Produce a word-for-word copy of the data that follows, excluding images.
Start of Block
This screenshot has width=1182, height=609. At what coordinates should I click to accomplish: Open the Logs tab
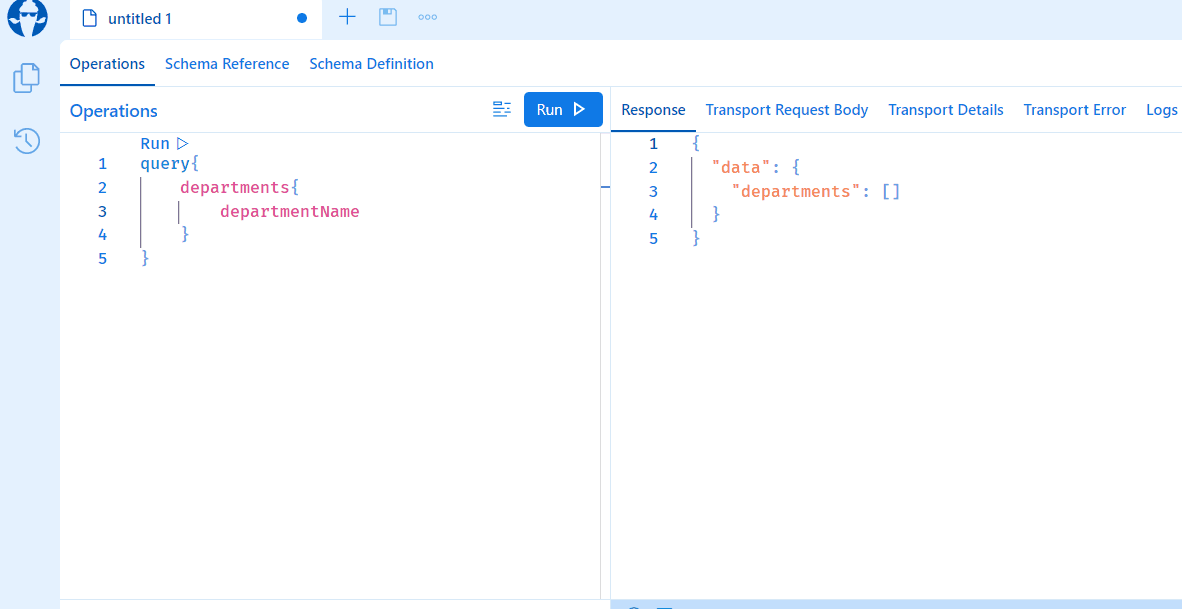1161,110
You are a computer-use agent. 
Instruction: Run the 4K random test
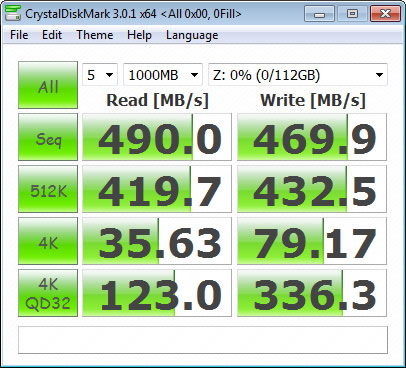tap(48, 241)
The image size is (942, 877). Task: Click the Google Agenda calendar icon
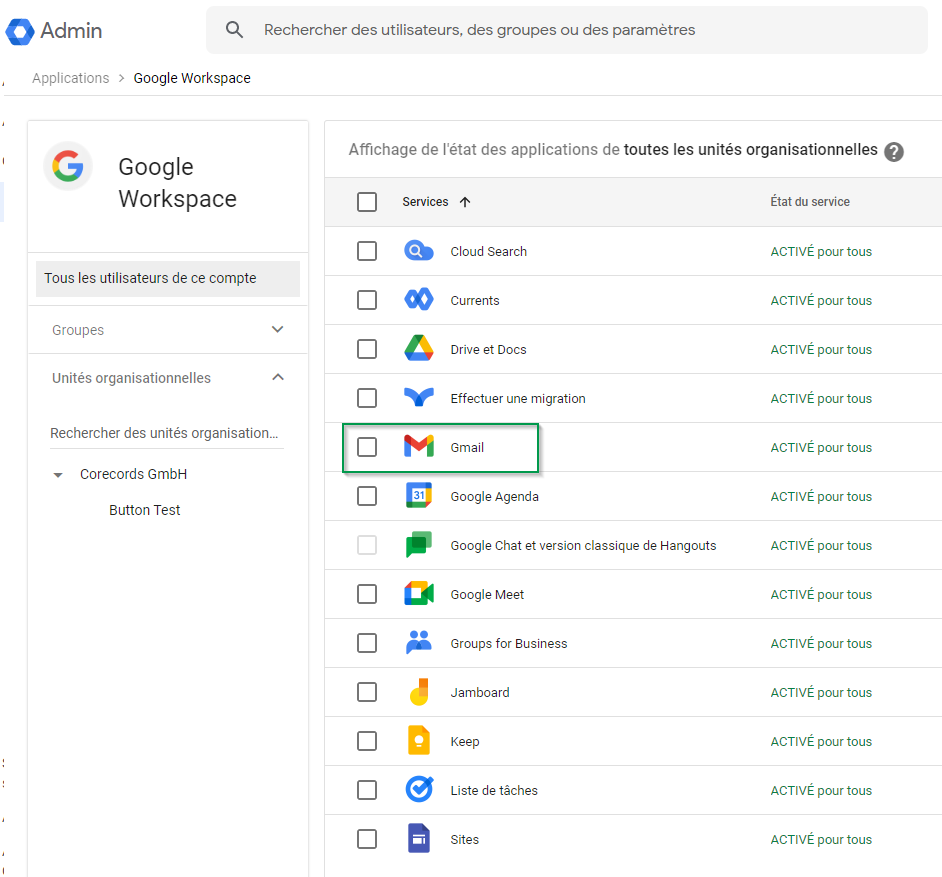(x=418, y=496)
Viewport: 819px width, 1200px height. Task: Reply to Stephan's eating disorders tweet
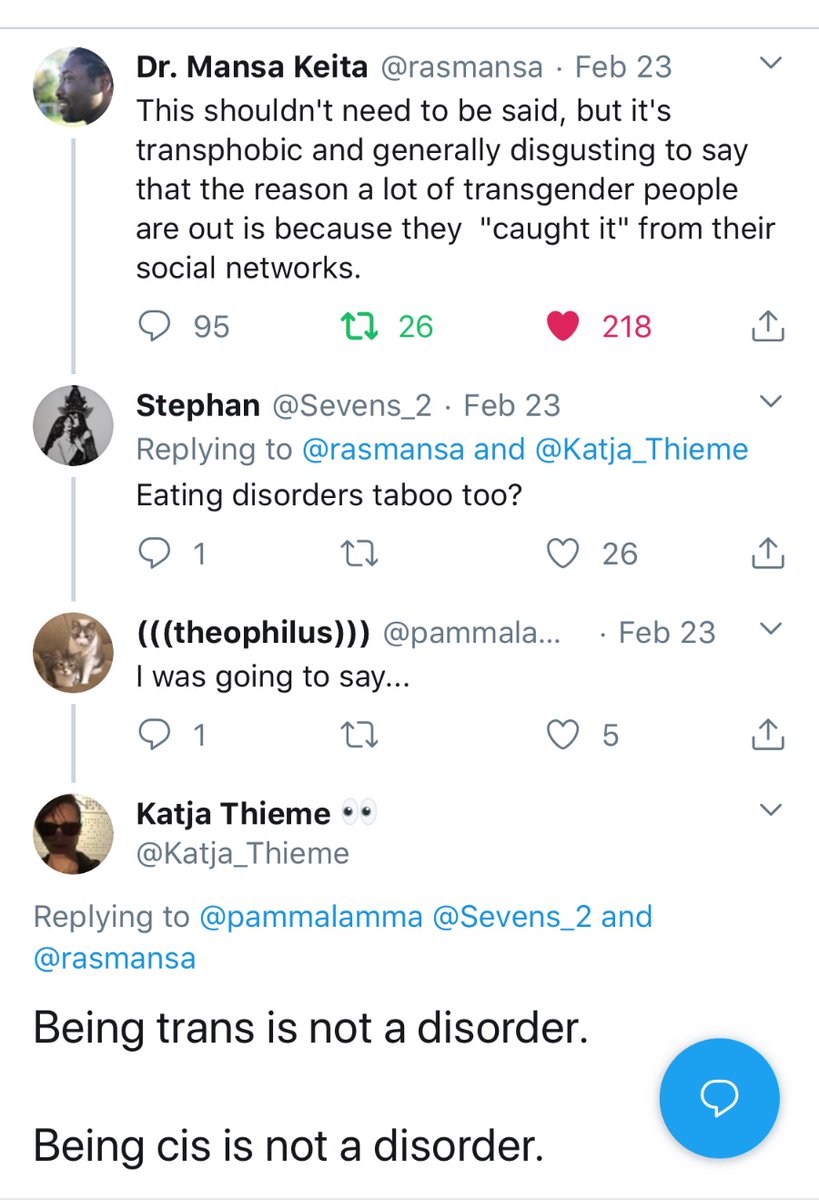(x=156, y=553)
End of Block
■ **OUTPUT FOR THIS EXERCISE**
This screenshot has width=1182, height=609. At what coordinates should I click to accomplish: Open the Logs tab
1161,110
You are a computer-use agent. 
Instruction: Run the 4K random test
tap(48, 241)
The image size is (942, 877). Task: Click the Google Agenda calendar icon
(x=418, y=496)
Viewport: 819px width, 1200px height. Task: Reply to Stephan's eating disorders tweet
(x=156, y=553)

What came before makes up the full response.